Rosen bankrupt, applies for liquidation

Lloyd Gumbo Senior Reporter
Harare businessman, Mr Eric Rosen, has been declared bankrupt after his company ran into debts as well as failing to settle statutory obligations.
Mr Rosen’s company, Eric Rosen (Pvt) Ltd, trading as Motor Action, filed for bankruptcy early this month as lawsuits and writs of execution threatened to ground the 30-year old business.
Mr Rosen and the company’s co-owner, his wife Elizabeth resolved to file for voluntary sequestration after suffering losses.

High Court Judge, Justice Loice Matanda-Moyo, granted Mr Rosen’s company a provisional liquidation on Wednesday.
In his founding affidavit, Mr Rosen attributes his company’s misfortune to dollarisation of the economy in 2009, bank loan to sponsor Motor Action Football Club’s participation at the CAF Championship and Confederation Cup as well as competition from Chinese cheaper imports of vehicle spare parts.

“Challenges began in the year 2009 when the Zimbabwean economy was dollarised,” said Mr Rosen.
“The applicant (Eric Rosen Pvt Ltd) needed funds to recapitalise, and it had no access to affordable means of financial credit. Consequently the applicant had to seek capital through local banking institutions, which offered rather expensive interest rates.

“The situation was further complicated by the fact that applicant started facing stiff competition from Chinese supplies which offered similar products (albeit inferior in quality) but cheaper in price which was an incentive to the general public.”

Mr Rosen said what also worsened the situation was a boom in the country’s informal sector which made trading even more difficult as the applicant was now competing with entities that had no overheads of taxes to pay.

He said Motor Action Football Club performed well, which saw them winning various league titles, a development that meant they were supposed to compete at the taxing continental competitions.

“As a result, the applicant in the year 2011 took on a $200 000 bank loan payable over a three-year-period from ZB Bank, which was necessary to sponsor the team’s journey to CAF Championship and CAF Confederation Cup in Madagascar.

“The applicant further took on an additional loans for capitalisation purposes of the applicant’s business through various short-term loan facilities,” said Mr Rosen.

The firm managed to repay some of the loans but failed to settle about $46 000 leading to ZB Bank suing the company for the debt plus interest.
Mr Rosen said his firm also failed to keep up to date with its statutory payments since 2012, owing Zimra over $80 000.

He said the two entities entered into a payment plan but his company found it difficult to fulfil its pledge because of the financial situation on the ground.

As a result, the revenue collector has refused to issue out the company with a tax clearance certificate, which has constrained the firm’s business operations.

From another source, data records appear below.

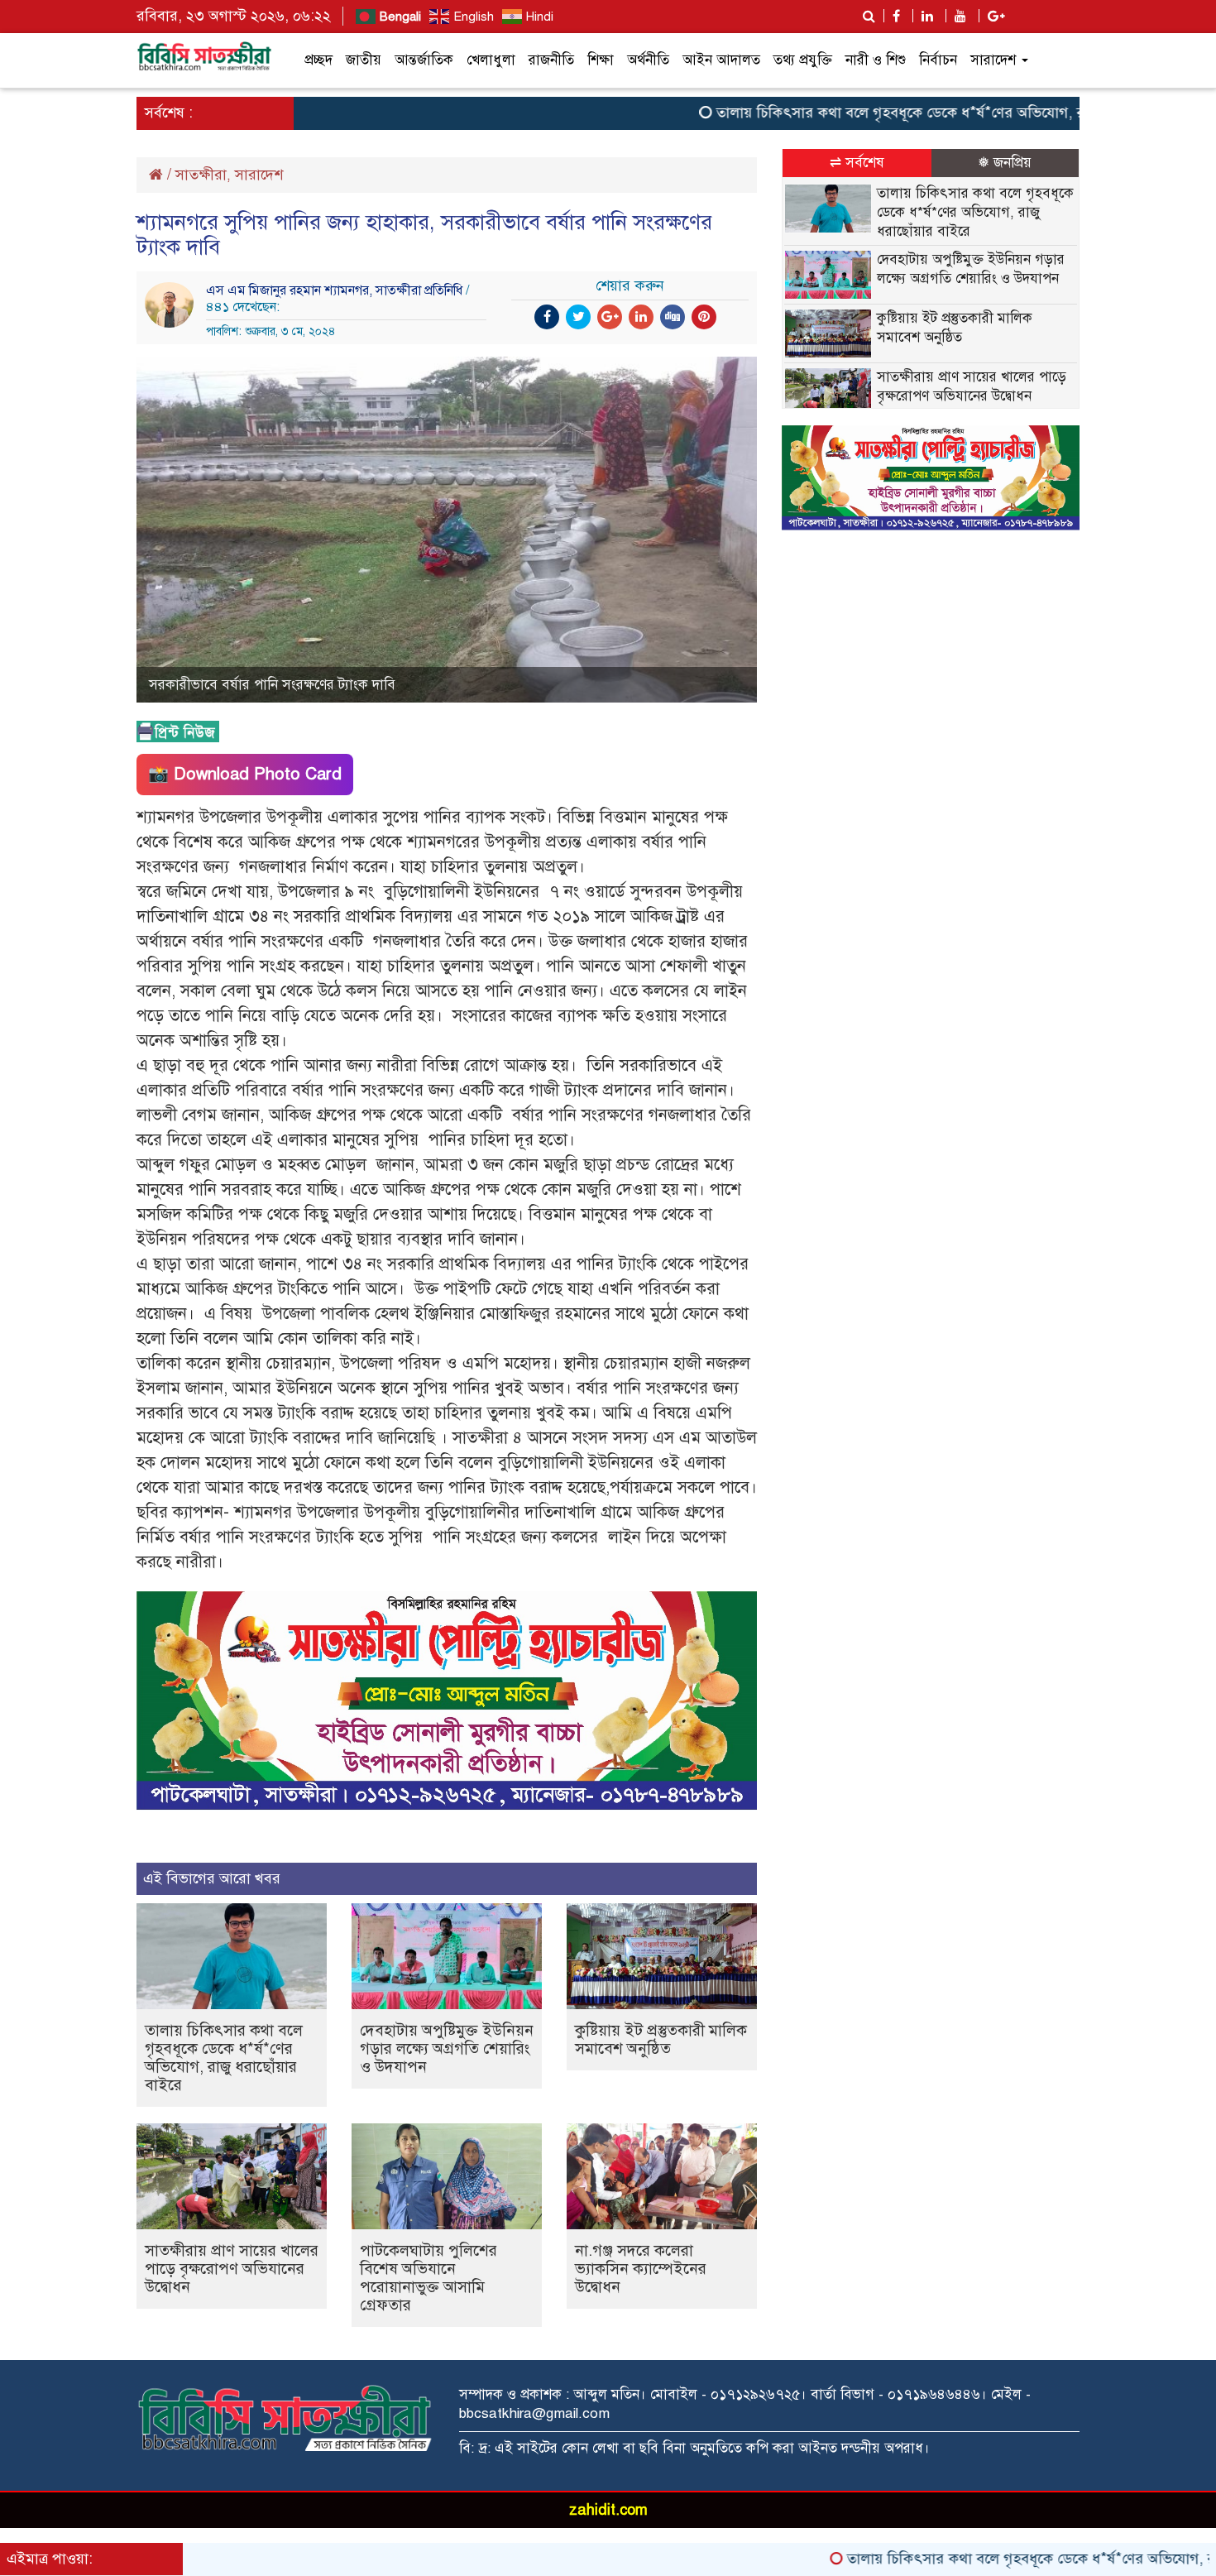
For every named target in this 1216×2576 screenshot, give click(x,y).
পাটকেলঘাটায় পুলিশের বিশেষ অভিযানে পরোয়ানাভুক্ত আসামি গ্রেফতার (428, 2278)
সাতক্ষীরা (201, 174)
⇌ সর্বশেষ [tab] (857, 162)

The company has also failed to pay salaries to its employees and is also in arrears with NSSA.
“As is illustrated by the income statement, as at December 31, 2013 the applicant had made a net loss after tax of $167 623. The income statement further reflects that the applicant had an expenditure of $288 887 as compared to a total income flow of $121 264. As I averred above, the applicant’s income is just not sustainable to successfully run a business of its nature. It is self-evident that the applicant is operating at a loss,” said Mr Rosen.
They appointed Mrs Theresa Grimmel of Travade (Pvt) Ltd as the provisional liquidator.

Assistant master at the High Court, Ms Stellah Chapwanya in her report acknowledged that Mr Rosen’s company was loss-making.
“I therefore have no objection to the order sought and to the appointment of Mrs T Grimmel as provisional liquidator,” said Ms Chapwanya.
Justice Matanda-Moyo on Wednesday ordered that Mr Rosen’s company is provisional wound-up pending the grant of a final order as well as approving Mrs Grimmel as provisional liquidator.

“Any interested party may appear before the court sitting at Harare on Wednesday the 19th of November 2014, to show cause why a final order should not be made placing the applicant company in liquidation and ordering that the costs of these proceedings shall be costs of liquidation.

“This order shall be published once in the Government Gazette and once in The Herald newspaper in a Friday edition. Publication shall be in the short form annexed in this order,” said Justice Matanda-Moyo.